Mitochondrial biogenesis is also critical for the regulation of mitochondrial turnover and function in cardiovascular pathophysiology (5). The transcriptional coactivator peroxisome proliferator-activated receptor γ coactivator 1 alpha (PGC-1α) represents a major regulator of mitochondrial biogenesis and metabolism, as discussed in detail by Oka et al. A dysregulation of PGC-1α signaling during heart failure occurs at transcriptional and post-transcriptional level, contributing to the development of cardiac dysfunction, due to alterations of multiple mechanisms, particularly those involved in mitochondrial metabolism.

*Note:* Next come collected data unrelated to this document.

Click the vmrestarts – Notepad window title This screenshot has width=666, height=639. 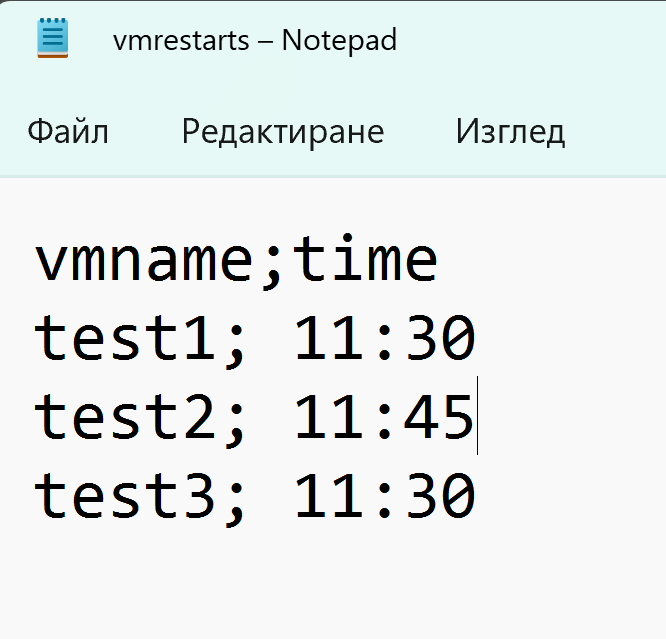pyautogui.click(x=255, y=40)
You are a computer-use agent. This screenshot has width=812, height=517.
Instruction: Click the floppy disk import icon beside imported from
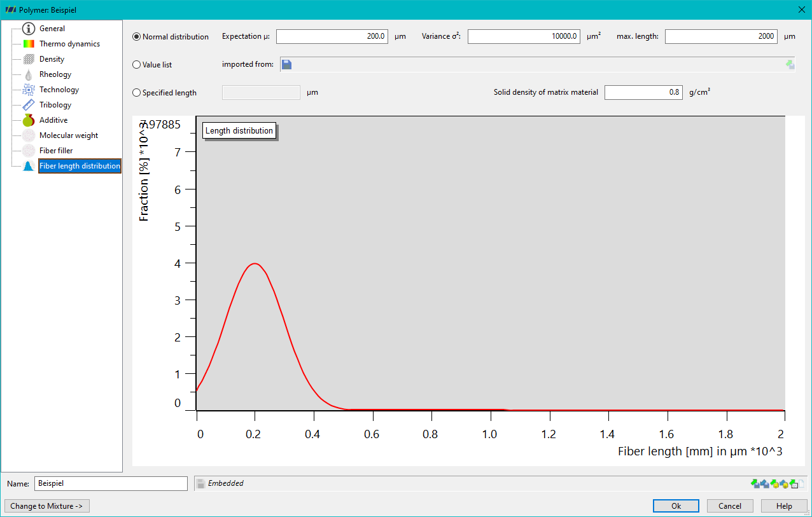(286, 64)
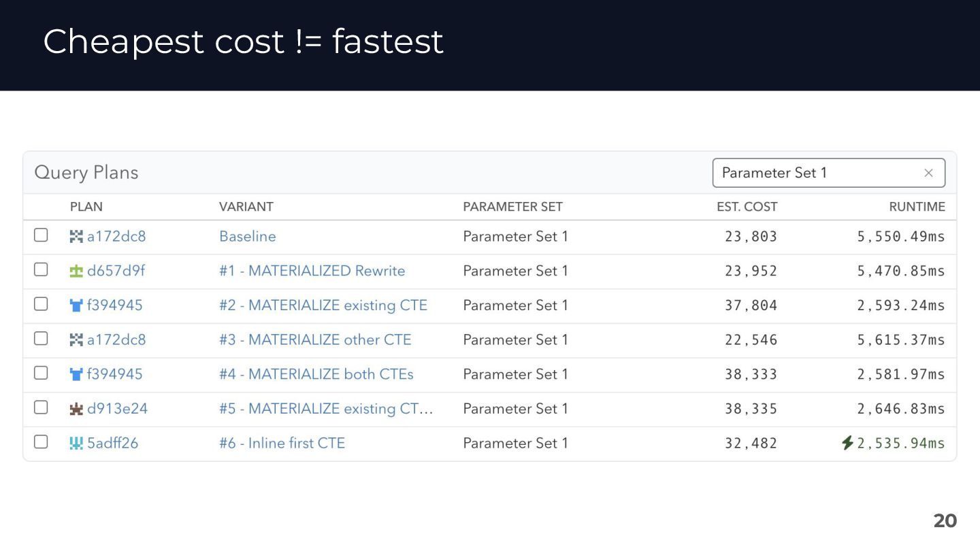Click the teal icon beside 5adff26

click(x=76, y=444)
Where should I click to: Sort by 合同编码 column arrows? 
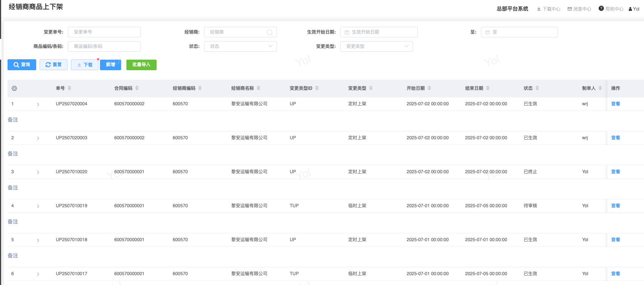137,88
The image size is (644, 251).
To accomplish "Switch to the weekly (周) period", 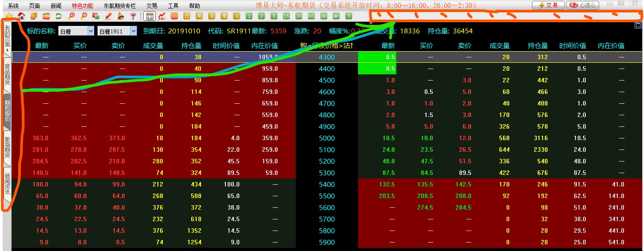I will [x=199, y=16].
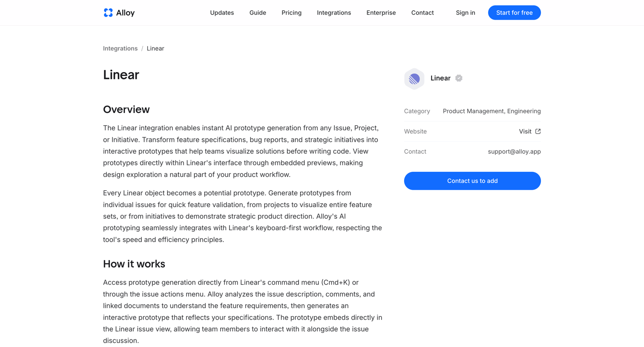The height and width of the screenshot is (347, 644).
Task: Click the Start for free button
Action: 514,13
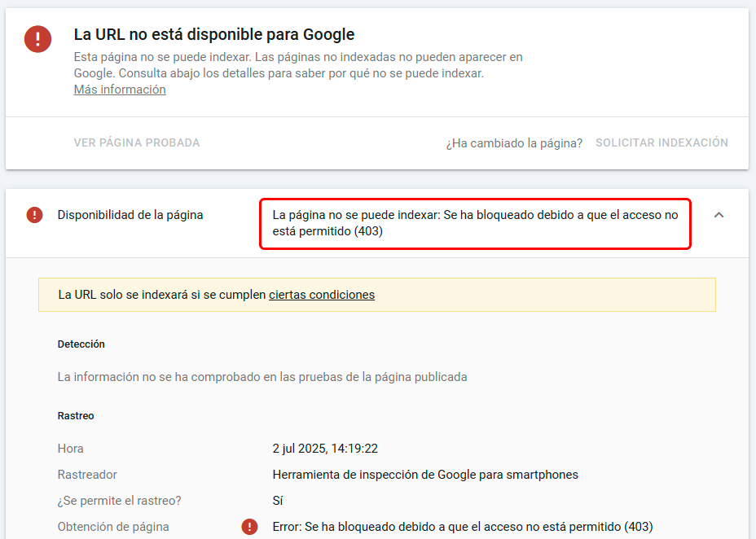756x539 pixels.
Task: Open the Más información link
Action: 120,90
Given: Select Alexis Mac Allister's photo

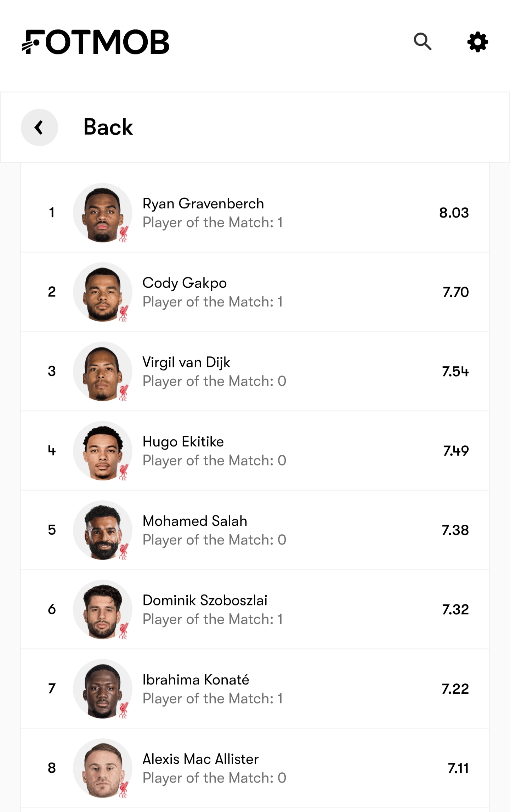Looking at the screenshot, I should pyautogui.click(x=103, y=768).
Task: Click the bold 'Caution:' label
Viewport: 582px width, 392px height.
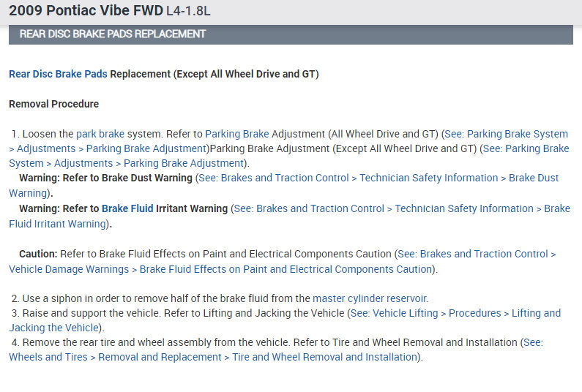Action: pos(38,254)
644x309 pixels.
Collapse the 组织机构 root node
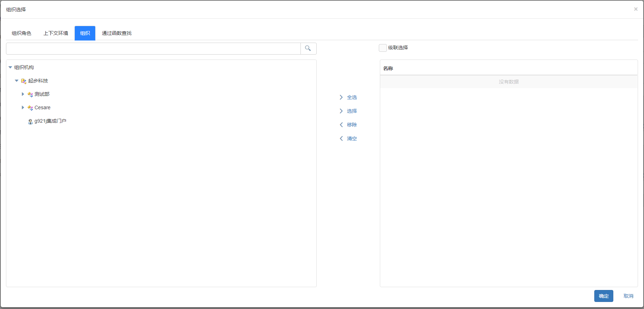pyautogui.click(x=10, y=67)

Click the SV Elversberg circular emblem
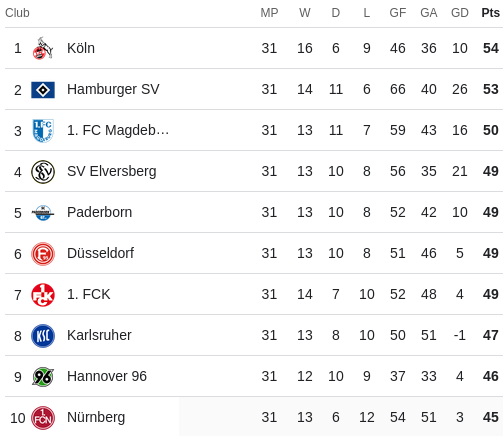(43, 172)
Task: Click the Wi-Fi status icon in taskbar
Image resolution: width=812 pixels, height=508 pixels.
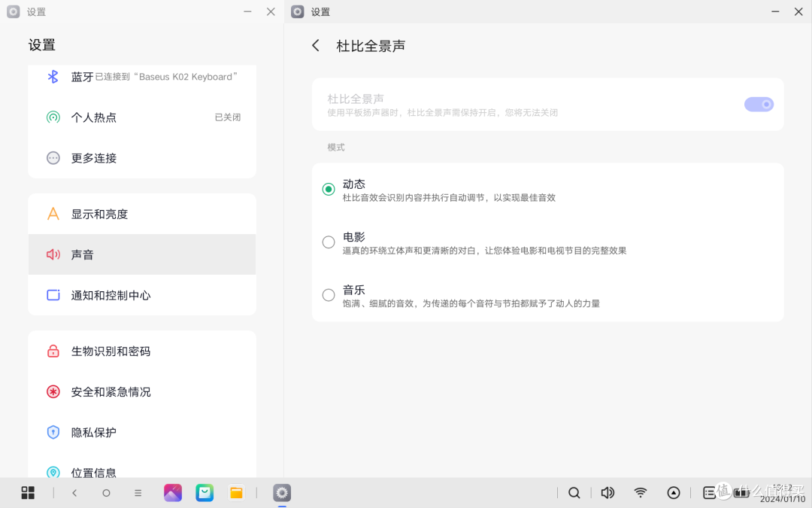Action: pos(640,492)
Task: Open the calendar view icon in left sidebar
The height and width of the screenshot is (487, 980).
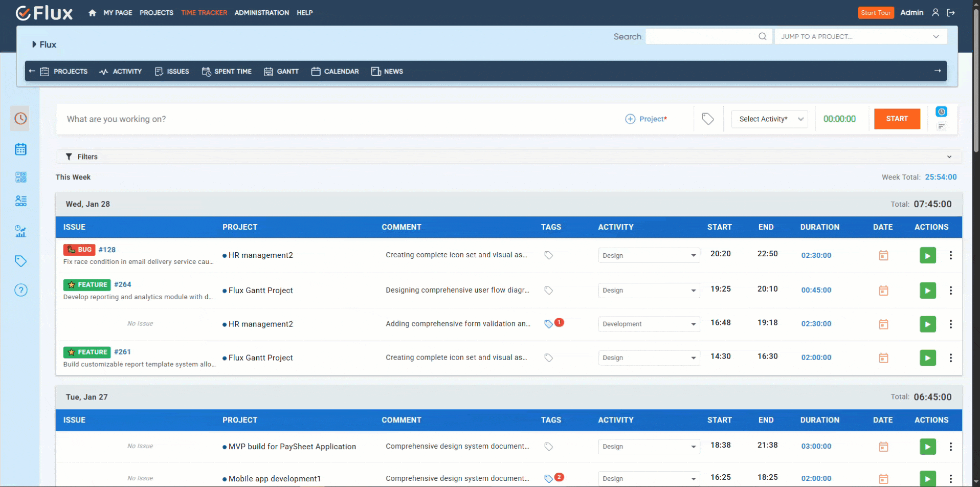Action: pyautogui.click(x=20, y=149)
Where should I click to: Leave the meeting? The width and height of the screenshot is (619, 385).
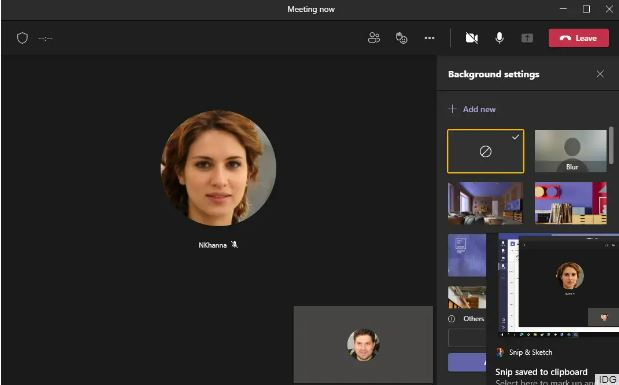[579, 38]
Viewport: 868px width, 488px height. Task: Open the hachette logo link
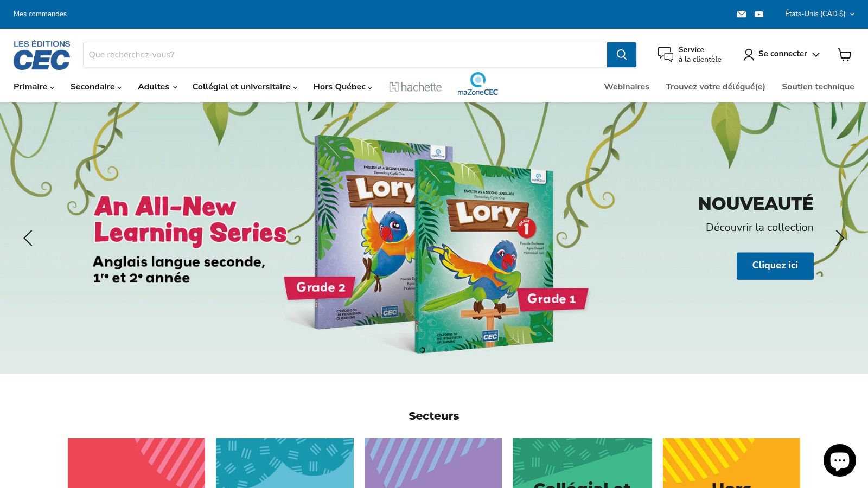click(415, 87)
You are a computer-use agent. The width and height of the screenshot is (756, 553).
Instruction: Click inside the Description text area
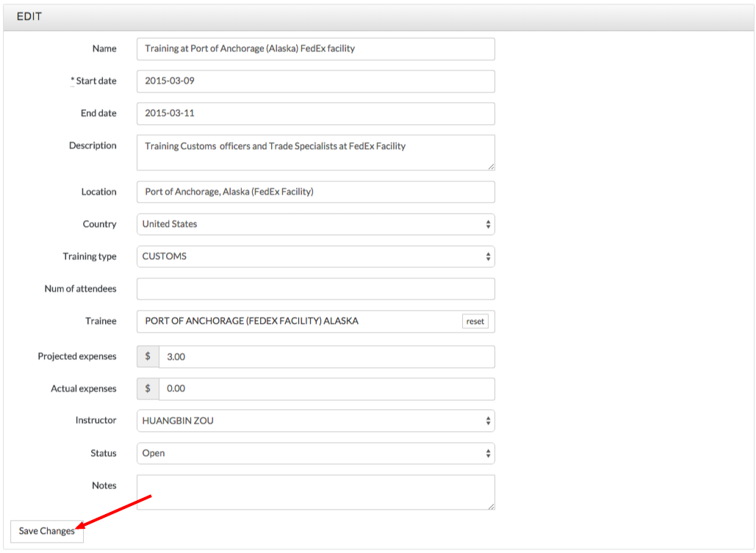point(315,152)
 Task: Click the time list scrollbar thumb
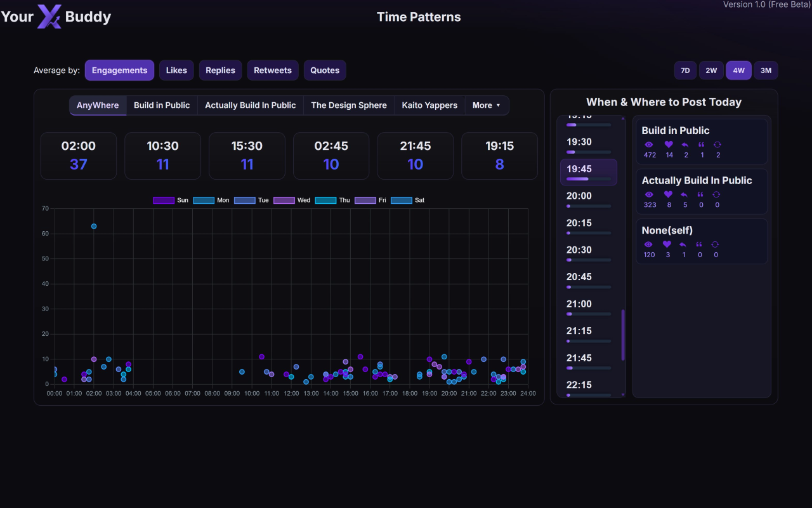(x=623, y=335)
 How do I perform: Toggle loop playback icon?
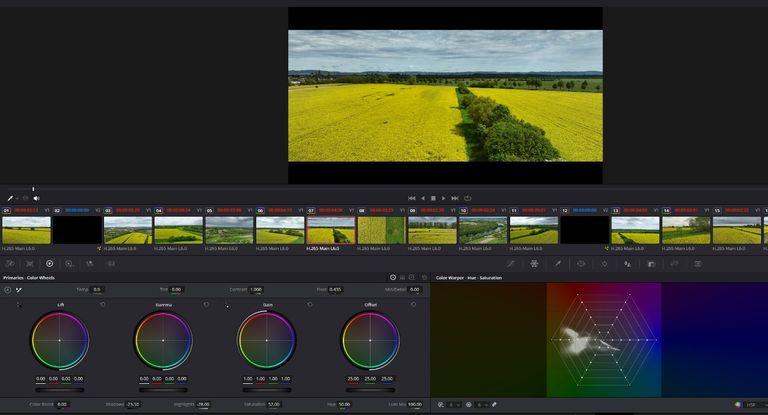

Perturbations of epigenetic mechanisms regulating mitochondrial function also contribute to cardiovascular diseases, as reviewed by Mohammed et al. Epigenetic changes impair mitochondrial function, resulting in a decrease in mitochondrial metabolites (i.e., NAD, FAD) used as cofactors by components involved in chromatin modifications. The latter further exacerbates epigenetic remodeling. Among epigenetic modulators, HDAC inhibitors or SIRT1-3 activators were shown to preserve mitochondrial function in different cardiovascular diseases by reducing epigenetic remodeling.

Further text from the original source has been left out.